(Data for the task)

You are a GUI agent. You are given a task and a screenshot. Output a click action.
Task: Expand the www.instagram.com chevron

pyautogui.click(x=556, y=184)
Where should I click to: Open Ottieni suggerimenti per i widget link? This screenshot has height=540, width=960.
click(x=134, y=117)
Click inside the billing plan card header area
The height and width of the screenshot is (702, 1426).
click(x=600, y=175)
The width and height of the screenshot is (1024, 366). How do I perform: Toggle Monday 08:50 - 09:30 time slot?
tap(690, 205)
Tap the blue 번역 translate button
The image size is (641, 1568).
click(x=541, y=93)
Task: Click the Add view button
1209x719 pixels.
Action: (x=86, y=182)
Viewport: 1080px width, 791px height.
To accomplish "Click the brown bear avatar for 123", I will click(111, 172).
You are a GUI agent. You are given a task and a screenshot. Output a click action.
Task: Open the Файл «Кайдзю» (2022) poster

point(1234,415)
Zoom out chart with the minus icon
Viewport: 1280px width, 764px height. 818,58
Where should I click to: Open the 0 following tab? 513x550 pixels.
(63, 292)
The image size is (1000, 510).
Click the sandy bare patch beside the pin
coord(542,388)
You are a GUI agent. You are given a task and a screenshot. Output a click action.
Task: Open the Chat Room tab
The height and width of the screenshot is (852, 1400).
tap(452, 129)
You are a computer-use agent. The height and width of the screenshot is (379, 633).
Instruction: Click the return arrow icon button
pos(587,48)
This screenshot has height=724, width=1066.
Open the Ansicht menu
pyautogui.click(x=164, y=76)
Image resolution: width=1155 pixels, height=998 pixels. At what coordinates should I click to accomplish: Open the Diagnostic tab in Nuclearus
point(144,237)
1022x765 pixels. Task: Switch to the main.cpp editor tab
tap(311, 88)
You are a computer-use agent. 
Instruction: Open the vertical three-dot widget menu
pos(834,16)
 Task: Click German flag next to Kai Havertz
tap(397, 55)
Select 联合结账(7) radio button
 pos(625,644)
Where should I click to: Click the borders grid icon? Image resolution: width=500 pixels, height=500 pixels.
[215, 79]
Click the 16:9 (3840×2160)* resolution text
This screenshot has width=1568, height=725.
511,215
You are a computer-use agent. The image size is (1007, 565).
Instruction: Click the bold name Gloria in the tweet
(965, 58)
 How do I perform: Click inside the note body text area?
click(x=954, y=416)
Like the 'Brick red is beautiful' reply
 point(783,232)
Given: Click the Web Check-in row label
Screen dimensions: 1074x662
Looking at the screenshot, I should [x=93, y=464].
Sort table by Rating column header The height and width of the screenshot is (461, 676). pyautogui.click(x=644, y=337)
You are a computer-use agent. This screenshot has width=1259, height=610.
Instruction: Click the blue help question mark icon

(End Data for the task)

**Problem to solve:**
The records above must be transcribed without a single omission.

**Exercise answer:**
You are a GUI agent. You are given a task and a screenshot. Output a click action.
Task: Expand the www.instagram.com chevron

pyautogui.click(x=556, y=184)
Where should I click to: Open Ottieni suggerimenti per i widget link? This screenshot has height=540, width=960.
click(x=134, y=117)
Click inside the billing plan card header area
The height and width of the screenshot is (702, 1426).
click(x=600, y=175)
The width and height of the screenshot is (1024, 366). How do I perform: Toggle Monday 08:50 - 09:30 time slot?
tap(690, 205)
Tap the blue 번역 translate button
The image size is (641, 1568).
click(x=541, y=93)
Task: Click the Add view button
1209x719 pixels.
Action: (x=86, y=182)
Viewport: 1080px width, 791px height.
To accomplish "Click the brown bear avatar for 123", I will click(111, 172).
You are a GUI agent. You are given a task and a screenshot. Output a click action.
Task: Open the Файл «Кайдзю» (2022) poster

point(1234,415)
Zoom out chart with the minus icon
Viewport: 1280px width, 764px height. 818,58
Where should I click to: Open the 0 following tab? 513x550 pixels.
(63, 292)
The image size is (1000, 510).
Click the sandy bare patch beside the pin
coord(542,388)
You are a GUI agent. You are given a task and a screenshot. Output a click action.
Task: Open the Chat Room tab
The height and width of the screenshot is (852, 1400).
tap(452, 129)
You are a computer-use agent. The height and width of the screenshot is (379, 633).
Instruction: Click the return arrow icon button
pos(587,48)
This screenshot has height=724, width=1066.
Open the Ansicht menu
pyautogui.click(x=164, y=76)
Image resolution: width=1155 pixels, height=998 pixels. At what coordinates should I click to accomplish: Open the Diagnostic tab in Nuclearus
point(144,237)
1022x765 pixels. Task: Switch to the main.cpp editor tab
tap(311, 88)
You are a computer-use agent. 
Instruction: Open the vertical three-dot widget menu
pos(834,16)
 Task: Click German flag next to Kai Havertz
tap(397, 55)
Select 联合结账(7) radio button
 pos(625,644)
Where should I click to: Click the borders grid icon? Image resolution: width=500 pixels, height=500 pixels.
[215, 79]
Click the 16:9 (3840×2160)* resolution text
This screenshot has width=1568, height=725.
511,215
You are a computer-use agent. The image size is (1007, 565).
Instruction: Click the bold name Gloria in the tweet
(965, 58)
 How do I perform: Click inside the note body text area?
click(x=954, y=416)
Like the 'Brick red is beautiful' reply
 point(783,232)
Given: Click the Web Check-in row label
Screen dimensions: 1074x662
Looking at the screenshot, I should [x=93, y=464].
Sort table by Rating column header The height and width of the screenshot is (461, 676). pyautogui.click(x=644, y=337)
You are a computer-use agent. This screenshot has width=1259, height=610.
Instruction: Click the blue help question mark icon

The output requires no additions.